Get to know your neighbors with SAP HANA
Last month I did a SAP CodeJam in Walldorf (this is where SAP is headquartered) on the topic of Geospatial with SAP HANA. One of my questions to local participants was “What country has the longest land border with Germany?”. And to my surprise, no one had immediate answer. “France?.. Netherlands?.. Poland?.. Austria?..” participants were not sure.
Ok, calling SAP HANA Express and geospatial processing to the rescue! I have created a new set of SAP HANA Geospatial tutorials last week in case you missed them.
To answer the question we need a dataset with geographical shapes of all countries. One of the most popular open data sets is the World Borders from Thematic Mapping. But in this case let’s download Countries shape file from the same place we downloaded Continents for previous blogs, as this will help as with the exercises next week.
Once you have the file downloaded and uncompressed, load it with Spatial Reference System ID
1000004326 (planar GPS coordinates) using desktop upload in Eclipse (SAP HANA Studio) or the SQL statement below after uploading files to HANA’s file system.
IMPORT "TESTSGEO"."cntry00" AS SHAPEFILE FROM '/usr/sap/HXE/home/Downloads/cntry00/cntry00' WITH REPLACE SRID 1000004326 THREADS 4;
Quick check of the loaded table.
select count(*) from "TESTSGEO"."cntry00"; --result should be 252 select CNTRY_NAME, SHAPE.ST_SRID() from "TESTSGEO"."cntry00" where CNTRY_NAME = 'Germany'; /* result should be CNTRY_NAME;SHAPE.ST_SRID() Germany;1 000 004 326 */
Now let’s find what neighbor has the longest border line with Germany!
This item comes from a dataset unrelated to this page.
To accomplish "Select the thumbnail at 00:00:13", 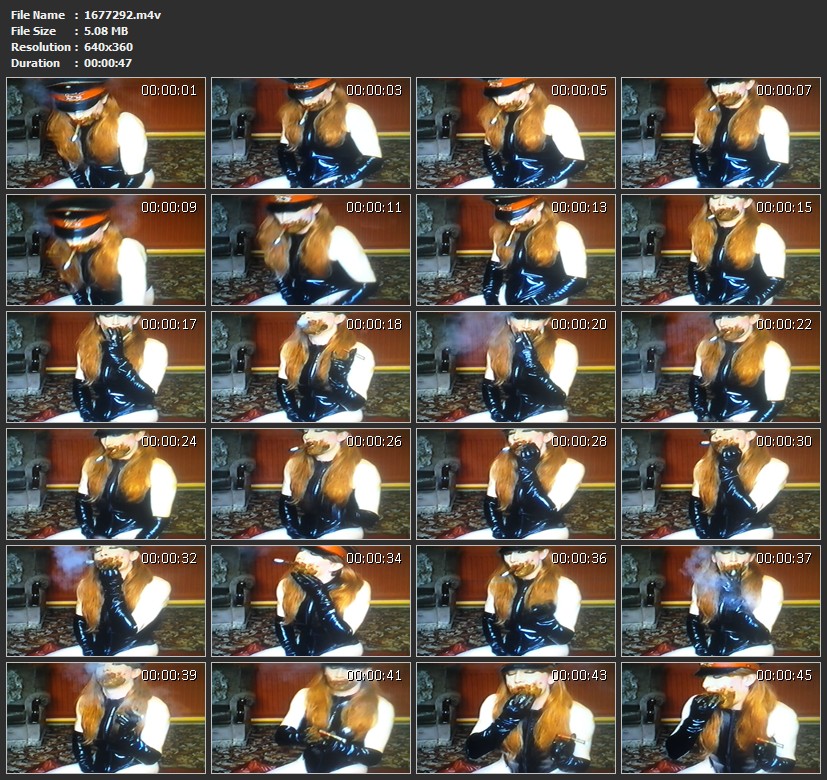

For that:
- join a table with itself using spatial predicate
ST_Touches()to find countries sharing borders,
- calculate a line string representing a border between each two neighbors using set method
- calculate the length of each shared border (the line string), but first remember to convert that geometry to Spatial Reference System
4326to do it on the Round Earth!
select b.CNTRY_NAME as "neighbour", b.shape.ST_Intersection(a.shape).ST_SRID(4326).st_Length('kilometer') as "border" from "TESTSGEO"."cntry00" a join "TESTSGEO"."cntry00" b on a."SHAPE".ST_Touches(b.shape) = 1 where a.CNTRY_NAME like 'Germany' order by "border" desc;
And here is the result that was surprising to participants. The longest border was with Austria!
[As Ethan Jewett rightfully noticed in his tweet commenting this post:
“Yeah, these measurements are all significantly shorter than the official border lengths, but in the right order…”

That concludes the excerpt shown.